Integrated multiomic analysis identifies TRIP13 as a mediator of alveolar epithelial type II cell dysfunction in idiopathic pulmonary fibrosis

Idiopathic pulmonary fibrosis (IPF) is a lethal progressive lung disease urgently needing new therapies. Current treatments only delay disease progression, leaving lung transplant as the sole remaining option. Recent studies support a model whereby IPF arises because alveolar epithelial type II (AT2) cells, which normally mediate distal lung regeneration, acquire airway and/or mesenchymal characteristics, preventing proper repair.
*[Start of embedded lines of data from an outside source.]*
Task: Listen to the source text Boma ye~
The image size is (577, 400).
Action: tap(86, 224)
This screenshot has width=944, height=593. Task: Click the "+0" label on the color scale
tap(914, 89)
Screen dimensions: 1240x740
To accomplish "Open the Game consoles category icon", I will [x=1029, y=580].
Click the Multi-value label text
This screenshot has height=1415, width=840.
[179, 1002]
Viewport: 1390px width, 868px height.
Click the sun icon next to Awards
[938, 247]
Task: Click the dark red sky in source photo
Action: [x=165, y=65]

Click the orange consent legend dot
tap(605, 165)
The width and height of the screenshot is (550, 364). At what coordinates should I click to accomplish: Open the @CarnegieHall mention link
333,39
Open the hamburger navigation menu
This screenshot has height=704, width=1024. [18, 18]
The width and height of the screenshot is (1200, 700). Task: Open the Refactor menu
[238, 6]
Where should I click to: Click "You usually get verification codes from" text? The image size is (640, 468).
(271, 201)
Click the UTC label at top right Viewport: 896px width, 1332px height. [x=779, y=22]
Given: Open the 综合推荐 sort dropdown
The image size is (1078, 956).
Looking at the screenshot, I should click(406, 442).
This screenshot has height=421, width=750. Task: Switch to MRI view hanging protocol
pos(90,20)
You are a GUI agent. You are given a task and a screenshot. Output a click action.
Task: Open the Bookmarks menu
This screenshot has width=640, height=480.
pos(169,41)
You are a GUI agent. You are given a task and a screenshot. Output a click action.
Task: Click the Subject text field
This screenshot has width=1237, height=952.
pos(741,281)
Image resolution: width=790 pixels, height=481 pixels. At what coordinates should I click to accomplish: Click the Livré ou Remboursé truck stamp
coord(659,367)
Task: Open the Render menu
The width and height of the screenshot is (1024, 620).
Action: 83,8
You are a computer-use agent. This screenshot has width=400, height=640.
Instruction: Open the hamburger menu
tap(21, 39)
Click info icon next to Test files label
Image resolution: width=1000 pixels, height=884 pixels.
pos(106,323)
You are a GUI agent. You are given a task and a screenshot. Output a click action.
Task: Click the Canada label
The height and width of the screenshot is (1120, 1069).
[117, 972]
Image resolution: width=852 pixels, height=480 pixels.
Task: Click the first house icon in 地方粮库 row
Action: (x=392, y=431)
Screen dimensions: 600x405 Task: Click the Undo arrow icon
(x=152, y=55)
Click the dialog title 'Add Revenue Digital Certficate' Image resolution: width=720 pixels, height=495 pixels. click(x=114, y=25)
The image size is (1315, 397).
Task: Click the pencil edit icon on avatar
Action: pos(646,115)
Mechanisms driving this abnormal differentiation remain unclear. We performed integrated transcriptomic and epigenomic analysis of purified AT2 cells which revealed genome-wide alterations in IPF lungs. The most prominent epigenetic alteration was activation of an enhancer in thyroid receptor interactor 13 (TRIP13), coinciding with TRIP13 upregulation. TRIP13 is broadly implicated in epithelial-mesenchymal plasticity and transforming growth factor-beta signaling. In cultured human AT2 cells and lung slices, small molecule TRIP inhibitor DCZ0415 prevented acquisition of the mesenchymal gene signature characteristic of IPF, suggesting TRIP13 inhibition as a potential therapeutic approach to fibrotic disease. Overall design: AT2 cells purified from primary human normal and IPF samples underwent bulk RNAseq and bulk ATACseq profiling and data integration to determine the extent and effect of epigenomic remodeling on AT2 biology in IPF. Bulk ATACseq was also performed on primary proximal lung basal cells.